• Tugas Anda:
**A)** Dalam teks tentang Sutan Bhatoegana, ganti sebutan "organisasi" menjadi "perkumpulan", lalu tuliskan kembali bagian yang diawali "Demonstrasi dianggap selesai." dan berlanjut sampai "yang masuk akal.".
**B)** Berapa lama hukuman penjara yang dijatuhkan kepada Sutan menurut teks tentang Sutan Bhatoegana?
**C)** Lanjutkan teks tentang Sutan Bhatoegana dari kalimat terakhirnya.

• Blok Teks:
Demonstrasi dianggap selesai.
Dia
juga mendirikan organisasi primordial yakni Ketua Umum Batak Islam. Pernah pula
namanya tercatat sebagai Sekretaris Ikatan Cendekiawan Muslim Indonesia (ICMI)
Cilacap, Jawa Tengah. Nampaknya, latar organisasi ini menjadi tangga-tangga
bagi seseorang untuk menapak jalur politik. Melalui organsiasi, ia bisa bertemu
banyak kalangan, lalu menebar jejaring yang kelak digunakannya untuk meniti
karier.
Biarpun
bergabung di organisasi yang berlatar cendekiawan, hampir tak pernah terdengar
Bhatoegana melahirkan buku atau naskah ilmiah, sebagai ciri khas seorang
cendekiawan. Dia lebih menampilkan karakter sebagai seorang politisi yang mudah
meledak-ledak dan bisa berbantah-bantahan dengan retorika yang masuk akal.
Tentu saja, kita tak perlu berdebat tentang substansi di sini.
Karier
politiknya terjegal ketika drinya terlibat kasus korupsi SKK Migas pada 2015
lalu. Sutan divonis 10 tahun pidana penjara oleh majelis hakim Pengadilan
Tindak Pidana Korupsi Jakarta pada 19 Agustus 2015. Dia terbukti bersalah
menerima suap dalam pembahasan Anggaran Pendapatan dan Belanja Negara Perubahan
(APBNP) 2013.
Ia
menerima duit suap dari bekas Kepala Satuan Kerja Khusus Pelaksana Kegiatan
Hulu Minyak dan Gas Bumi (SKK Migas) senilai US$140 ribu untuk didistribusikan
ke sejumlah anggota, pimpinan dan sekretariat Komisi Energi DPR. Alasannya,
untuk memuluskan pembahasan APBNP 2013. Kiprahnya di dunia politik, Sutan
dikenal sebagai pribadi yang tegas. Sutan juga dikenal sebagai kader Partai Demokrat
yang setia dari awal partai berdiri hingga saat ini.

• Data Tercantum:

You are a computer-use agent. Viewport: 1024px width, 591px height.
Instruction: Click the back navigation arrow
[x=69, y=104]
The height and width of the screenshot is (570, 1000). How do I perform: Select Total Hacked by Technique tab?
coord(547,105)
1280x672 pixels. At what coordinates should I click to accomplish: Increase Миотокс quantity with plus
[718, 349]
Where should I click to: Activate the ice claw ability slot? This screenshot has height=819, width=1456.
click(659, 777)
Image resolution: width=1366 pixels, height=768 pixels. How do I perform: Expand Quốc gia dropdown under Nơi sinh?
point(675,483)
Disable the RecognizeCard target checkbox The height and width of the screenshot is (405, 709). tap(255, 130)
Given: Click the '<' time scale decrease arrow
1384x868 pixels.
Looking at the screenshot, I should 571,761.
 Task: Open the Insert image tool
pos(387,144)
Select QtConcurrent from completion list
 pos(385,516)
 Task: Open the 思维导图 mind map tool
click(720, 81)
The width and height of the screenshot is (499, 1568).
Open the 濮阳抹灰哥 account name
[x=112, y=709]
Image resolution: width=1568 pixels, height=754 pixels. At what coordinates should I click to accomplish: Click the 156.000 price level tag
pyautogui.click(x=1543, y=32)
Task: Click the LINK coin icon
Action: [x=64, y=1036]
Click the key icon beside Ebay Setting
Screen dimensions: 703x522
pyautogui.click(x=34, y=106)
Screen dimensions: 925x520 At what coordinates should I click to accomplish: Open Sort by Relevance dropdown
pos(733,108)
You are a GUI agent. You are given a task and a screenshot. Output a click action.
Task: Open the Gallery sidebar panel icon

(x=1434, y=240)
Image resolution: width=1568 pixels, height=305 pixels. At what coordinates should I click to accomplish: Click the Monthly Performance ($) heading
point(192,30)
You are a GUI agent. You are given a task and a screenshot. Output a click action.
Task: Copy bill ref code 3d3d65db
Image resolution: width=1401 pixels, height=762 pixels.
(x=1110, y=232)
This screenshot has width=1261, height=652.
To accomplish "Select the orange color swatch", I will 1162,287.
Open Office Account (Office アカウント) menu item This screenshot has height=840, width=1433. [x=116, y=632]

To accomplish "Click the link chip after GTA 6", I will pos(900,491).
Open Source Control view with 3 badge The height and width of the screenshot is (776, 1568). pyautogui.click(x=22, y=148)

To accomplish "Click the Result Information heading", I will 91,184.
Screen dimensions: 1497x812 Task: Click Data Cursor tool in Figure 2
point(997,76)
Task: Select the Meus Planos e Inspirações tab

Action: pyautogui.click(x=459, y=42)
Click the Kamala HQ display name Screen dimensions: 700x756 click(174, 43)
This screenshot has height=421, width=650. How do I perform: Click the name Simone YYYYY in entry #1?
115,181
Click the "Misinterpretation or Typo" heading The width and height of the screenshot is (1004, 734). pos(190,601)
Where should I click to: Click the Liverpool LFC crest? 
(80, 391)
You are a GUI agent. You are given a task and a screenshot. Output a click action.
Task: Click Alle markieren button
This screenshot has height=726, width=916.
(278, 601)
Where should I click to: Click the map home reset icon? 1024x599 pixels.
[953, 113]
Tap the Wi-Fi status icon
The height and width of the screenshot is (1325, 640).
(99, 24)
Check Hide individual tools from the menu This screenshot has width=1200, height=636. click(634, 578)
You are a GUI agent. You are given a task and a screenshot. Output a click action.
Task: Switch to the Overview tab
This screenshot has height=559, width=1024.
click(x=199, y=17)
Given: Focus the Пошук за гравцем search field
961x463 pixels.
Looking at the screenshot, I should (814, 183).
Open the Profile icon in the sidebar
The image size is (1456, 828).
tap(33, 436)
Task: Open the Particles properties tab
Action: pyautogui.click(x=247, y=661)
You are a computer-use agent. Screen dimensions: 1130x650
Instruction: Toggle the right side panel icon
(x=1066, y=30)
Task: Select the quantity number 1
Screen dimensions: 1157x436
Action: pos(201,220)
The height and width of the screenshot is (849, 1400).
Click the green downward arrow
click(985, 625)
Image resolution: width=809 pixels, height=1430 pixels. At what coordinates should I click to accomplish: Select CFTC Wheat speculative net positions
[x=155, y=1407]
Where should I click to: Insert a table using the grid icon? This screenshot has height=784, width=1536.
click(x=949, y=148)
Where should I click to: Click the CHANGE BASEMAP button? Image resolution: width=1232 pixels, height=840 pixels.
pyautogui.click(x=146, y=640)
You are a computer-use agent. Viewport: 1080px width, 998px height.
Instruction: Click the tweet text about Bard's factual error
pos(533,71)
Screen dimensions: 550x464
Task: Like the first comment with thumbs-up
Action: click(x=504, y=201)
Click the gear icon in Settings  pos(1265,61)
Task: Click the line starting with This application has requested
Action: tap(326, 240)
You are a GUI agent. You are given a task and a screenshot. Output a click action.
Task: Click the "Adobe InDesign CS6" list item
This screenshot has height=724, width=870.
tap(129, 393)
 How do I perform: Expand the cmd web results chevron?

• Hasil Berurutan:
**A)**
Demonstrasi dianggap selesai.
Dia
juga mendirikan perkumpulan primordial yakni Ketua Umum Batak Islam. Pernah pula
namanya tercatat sebagai Sekretaris Ikatan Cendekiawan Muslim Indonesia (ICMI)
Cilacap, Jawa Tengah. Nampaknya, latar perkumpulan ini menjadi tangga-tangga
bagi seseorang untuk menapak jalur politik. Melalui organsiasi, ia bisa bertemu
banyak kalangan, lalu menebar jejaring yang kelak digunakannya untuk meniti
karier.
Biarpun
bergabung di perkumpulan yang berlatar cendekiawan, hampir tak pernah terdengar
Bhatoegana melahirkan buku atau naskah ilmiah, sebagai ciri khas seorang
cendekiawan. Dia lebih menampilkan karakter sebagai seorang politisi yang mudah
meledak-ledak dan bisa berbantah-bantahan dengan retorika yang masuk akal.

**B)** 10 tahun pidana penjara.

**C)**
Biarpun
dirinya adalah salah satu pendiri Partai Demokrat, dirinya langsung dijauhi
saat terlibat korupsi. Dia dipecat dari partai dan disingkirkan seolah najis
bagi partai yang selalu ingin nampak bersih. Dia dianggap noktah yang bisa
menodai partai dan bisa merusak nama baik partai itu di hadapan konstituennya.
Dia lalu dibuang dan menjalani proses hukum soerang diri, hingga akhirnya
ditahan seorang diri. Ia meninggal seorang diri, tanpa ada gegap gempita
pengurus partai yang dahulu susah payah ikut didirikannya.
***
Jarwo
dan Bhatoegana menjalani takdir yang sama. Jarwo melihat celah. Demikian pula
Bhatoegana. Bedanya, Jarwo mencari uang demi sekadar bertahan hidup dan sesuap
nasi. Sementara Bhatoegana mencari uang untuk berbagai kepentingan di luar
dirinya. Di tanah air, kasus-kasus korupsi hanya berhenti pada satu atau dua
orang, tanpa ditelusuri sejauh mana mata rantainya, siapa saja yang terlibat
dan diuntungkan dengan korupsi itu. Korupsi adalah tindakan kolektif yang
menguntungkan banyak orang, namun risikonya justru ditanggung oleh individu.
Setahun
sebelum kematiannya, Bhatoegana menjalani dunia yang serba sepi. Saat dirinya
tersangka dan terpidana, semuanya menjauh. Ia tak lagi mendapat senyum sapa dan
kagum orang-orang yang menyaksikan dirinya di layar kaca. Selucu apapun diksi
atau kalimat yang dibuatnya akan diabaikan publik. Ia seorang pesakitan yang
dijauhi oleh rekan sejawat dan massa partai. Di saat dilanda sakit parah, ia
pernah menyampaikan keinginan agar dikunjungi oleh SBY, sosok yang pernah
dibelanya sepenuh hati. Ia seperti samurai yang pernah ke medan laga demi
membela tuannya, namun setelah itu ditampik oleh sang tuan.
Hingga
akhirnya ia menjalani hukuman penjara. Kesehatannya terus turun. Dunia yang
dihadapinya kian berubah. Uang hasil korupsi yang segunung itu tak lagi sanggup
menghadirkan kesehatan pada dirinya. Seseorang bisa kaya raya, tapi tetap saja
tak bisa membeli kesehatan. Seseorang bisa bergelimang uang dan emas, tapi
belum tentu bisa membeli ketulusan persahabatan.
Bhatoegana
meninggal dalam keadaan sepi.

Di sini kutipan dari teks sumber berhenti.